Today is International Migratory Birds Day, and the Pacific is the place where some of the longest and most spectacular bird migrations take place, although many Pacific islanders these days may not be aware of migrant birds.

Most of the long-distance migrants in the Pacific are "waders", also called "shorebirds", although not all of them wade or live on the shore. Many of us are familiar with the Pacific Golden Plovers that visit our lawns and pastures, most of which have just left our islands to return to their breeding grounds in the Arctic of Alaska and far eastern Russia. They will be back in September, so they spend most of their lives on small Pacific islands, which they find again year after year after breeding in the far north. The bird on your lawn this year was quite likely the same individual that was there the previous year, as they regularly go back to the same spot, not just the same island.

Although most of our migrants are shorebirds, not all are. The Long-tailed Cuckoo visits our islands in May-October to escape the winter in the south - it breeds in New Zealand in their summer. Hardly anyone in the Pacific islands knows this bird, as it spends most of its time hunting insects in vegetation, even though it has a striking screechy call and often calls at night.

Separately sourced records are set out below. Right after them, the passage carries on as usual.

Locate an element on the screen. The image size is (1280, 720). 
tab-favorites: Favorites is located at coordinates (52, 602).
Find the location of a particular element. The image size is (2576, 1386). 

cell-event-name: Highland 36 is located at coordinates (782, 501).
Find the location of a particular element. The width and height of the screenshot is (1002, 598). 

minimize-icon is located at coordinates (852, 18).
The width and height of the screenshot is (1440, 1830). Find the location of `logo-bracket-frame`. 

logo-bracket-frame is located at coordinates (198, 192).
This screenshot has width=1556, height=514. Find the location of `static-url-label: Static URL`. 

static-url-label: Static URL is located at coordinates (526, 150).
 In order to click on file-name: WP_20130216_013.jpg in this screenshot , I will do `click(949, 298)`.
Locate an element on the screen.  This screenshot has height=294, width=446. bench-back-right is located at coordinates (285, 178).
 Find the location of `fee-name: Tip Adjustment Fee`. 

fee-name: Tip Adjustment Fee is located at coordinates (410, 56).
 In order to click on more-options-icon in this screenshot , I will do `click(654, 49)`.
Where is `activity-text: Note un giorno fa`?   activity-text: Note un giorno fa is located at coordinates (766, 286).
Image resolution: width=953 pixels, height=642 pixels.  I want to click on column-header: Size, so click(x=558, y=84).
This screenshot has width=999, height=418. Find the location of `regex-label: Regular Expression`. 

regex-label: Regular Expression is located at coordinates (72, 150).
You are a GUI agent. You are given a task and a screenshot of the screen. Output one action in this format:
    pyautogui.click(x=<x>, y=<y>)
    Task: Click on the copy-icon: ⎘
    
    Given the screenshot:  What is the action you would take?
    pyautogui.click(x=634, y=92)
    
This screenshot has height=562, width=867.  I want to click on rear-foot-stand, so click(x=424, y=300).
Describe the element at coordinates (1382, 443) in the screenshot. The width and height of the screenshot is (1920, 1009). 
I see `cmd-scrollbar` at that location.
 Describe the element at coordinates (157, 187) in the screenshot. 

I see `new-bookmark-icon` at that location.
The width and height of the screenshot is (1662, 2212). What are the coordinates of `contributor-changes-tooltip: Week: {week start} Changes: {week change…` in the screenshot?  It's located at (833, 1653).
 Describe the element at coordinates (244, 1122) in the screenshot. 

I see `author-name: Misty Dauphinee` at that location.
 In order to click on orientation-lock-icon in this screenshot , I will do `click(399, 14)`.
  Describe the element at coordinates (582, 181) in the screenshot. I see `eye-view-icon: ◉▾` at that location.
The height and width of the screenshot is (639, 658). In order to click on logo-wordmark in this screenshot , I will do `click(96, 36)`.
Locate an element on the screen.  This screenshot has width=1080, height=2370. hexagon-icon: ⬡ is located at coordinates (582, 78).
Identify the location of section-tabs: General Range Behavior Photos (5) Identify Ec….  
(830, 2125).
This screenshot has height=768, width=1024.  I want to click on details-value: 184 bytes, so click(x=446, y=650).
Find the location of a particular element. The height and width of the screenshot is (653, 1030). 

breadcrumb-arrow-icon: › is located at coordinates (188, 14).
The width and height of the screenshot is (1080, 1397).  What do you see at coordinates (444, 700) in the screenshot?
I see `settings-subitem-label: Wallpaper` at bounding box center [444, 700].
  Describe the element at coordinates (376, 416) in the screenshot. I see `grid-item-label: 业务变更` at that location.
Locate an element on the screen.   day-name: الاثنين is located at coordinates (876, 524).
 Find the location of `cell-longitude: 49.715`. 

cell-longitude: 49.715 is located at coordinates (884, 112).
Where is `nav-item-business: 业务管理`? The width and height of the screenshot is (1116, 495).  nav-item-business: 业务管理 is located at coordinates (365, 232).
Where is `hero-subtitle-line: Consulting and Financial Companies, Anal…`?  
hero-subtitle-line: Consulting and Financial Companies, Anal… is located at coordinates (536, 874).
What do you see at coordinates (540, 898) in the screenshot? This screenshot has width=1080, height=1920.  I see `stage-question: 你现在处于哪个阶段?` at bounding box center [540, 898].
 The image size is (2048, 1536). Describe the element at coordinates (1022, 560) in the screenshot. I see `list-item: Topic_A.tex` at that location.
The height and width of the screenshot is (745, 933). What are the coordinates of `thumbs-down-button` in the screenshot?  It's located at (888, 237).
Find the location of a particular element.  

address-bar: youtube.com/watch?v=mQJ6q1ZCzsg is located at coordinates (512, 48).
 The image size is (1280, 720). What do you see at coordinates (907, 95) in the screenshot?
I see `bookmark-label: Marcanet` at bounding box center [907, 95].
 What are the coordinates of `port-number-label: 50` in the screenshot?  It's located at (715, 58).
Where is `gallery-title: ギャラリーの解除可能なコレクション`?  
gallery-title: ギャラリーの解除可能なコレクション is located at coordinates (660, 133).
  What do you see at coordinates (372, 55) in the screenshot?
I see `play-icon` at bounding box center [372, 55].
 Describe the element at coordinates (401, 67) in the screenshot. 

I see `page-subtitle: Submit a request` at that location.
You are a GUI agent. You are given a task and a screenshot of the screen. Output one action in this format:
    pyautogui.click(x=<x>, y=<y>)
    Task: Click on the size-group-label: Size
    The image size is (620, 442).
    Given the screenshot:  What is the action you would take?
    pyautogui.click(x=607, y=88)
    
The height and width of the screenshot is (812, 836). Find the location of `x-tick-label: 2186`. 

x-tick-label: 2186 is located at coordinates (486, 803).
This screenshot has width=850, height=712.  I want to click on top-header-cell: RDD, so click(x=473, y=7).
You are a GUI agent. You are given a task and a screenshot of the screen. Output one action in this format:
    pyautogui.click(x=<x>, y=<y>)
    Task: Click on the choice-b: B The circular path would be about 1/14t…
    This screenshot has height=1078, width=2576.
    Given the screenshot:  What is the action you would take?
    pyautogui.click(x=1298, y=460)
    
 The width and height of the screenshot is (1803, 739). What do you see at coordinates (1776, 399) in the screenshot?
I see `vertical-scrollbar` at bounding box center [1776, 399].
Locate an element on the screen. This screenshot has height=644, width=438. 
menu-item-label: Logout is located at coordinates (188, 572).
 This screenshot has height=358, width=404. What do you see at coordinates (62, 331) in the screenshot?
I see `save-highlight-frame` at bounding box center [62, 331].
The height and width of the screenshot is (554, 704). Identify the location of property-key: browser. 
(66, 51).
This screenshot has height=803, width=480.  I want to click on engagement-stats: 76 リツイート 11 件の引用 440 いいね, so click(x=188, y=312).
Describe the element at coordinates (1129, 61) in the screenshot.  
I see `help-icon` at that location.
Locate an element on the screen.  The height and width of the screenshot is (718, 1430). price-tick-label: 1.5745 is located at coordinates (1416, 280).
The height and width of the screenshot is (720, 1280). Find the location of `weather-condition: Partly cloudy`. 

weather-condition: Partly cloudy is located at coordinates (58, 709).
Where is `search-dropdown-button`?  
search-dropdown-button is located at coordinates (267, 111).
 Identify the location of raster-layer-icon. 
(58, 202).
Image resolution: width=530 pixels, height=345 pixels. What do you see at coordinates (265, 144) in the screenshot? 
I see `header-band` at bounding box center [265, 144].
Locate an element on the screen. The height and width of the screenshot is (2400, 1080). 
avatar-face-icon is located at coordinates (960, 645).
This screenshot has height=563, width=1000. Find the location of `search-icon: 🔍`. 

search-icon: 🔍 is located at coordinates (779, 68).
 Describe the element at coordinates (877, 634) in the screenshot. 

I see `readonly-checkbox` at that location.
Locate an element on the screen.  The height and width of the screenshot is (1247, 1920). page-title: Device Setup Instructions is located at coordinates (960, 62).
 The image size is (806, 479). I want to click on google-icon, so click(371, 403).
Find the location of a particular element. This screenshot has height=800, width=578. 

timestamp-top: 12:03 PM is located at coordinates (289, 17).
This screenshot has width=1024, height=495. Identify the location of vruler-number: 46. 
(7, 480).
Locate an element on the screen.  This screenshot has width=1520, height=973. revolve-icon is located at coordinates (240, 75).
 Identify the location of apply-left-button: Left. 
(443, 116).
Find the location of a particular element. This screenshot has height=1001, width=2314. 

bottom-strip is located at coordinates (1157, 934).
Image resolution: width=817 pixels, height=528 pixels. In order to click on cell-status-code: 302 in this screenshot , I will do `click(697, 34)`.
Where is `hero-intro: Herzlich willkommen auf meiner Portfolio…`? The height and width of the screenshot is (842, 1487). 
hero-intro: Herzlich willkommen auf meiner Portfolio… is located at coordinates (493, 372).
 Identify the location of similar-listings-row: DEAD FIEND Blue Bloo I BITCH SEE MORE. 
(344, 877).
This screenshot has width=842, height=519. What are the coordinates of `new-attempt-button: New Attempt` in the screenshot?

Many of these Pacific migrants are still quite common, although most have seen population reductions due to habitat loss such as shoreline development. But some species are of global conservation concern, like our Bristle-thighed Curlew, which breeds only in a small area of western Alaska but spends most of the year, when it is not breeding, on the shorelines of Pacific islands, especially atolls, where it is often hunted by people. This bird should be left alone and valued as part of our Pacific heritage.

Celebrate International Migratory Birds Day all year round as they have been instrumental in shaping Pacific culture, traditions and identity.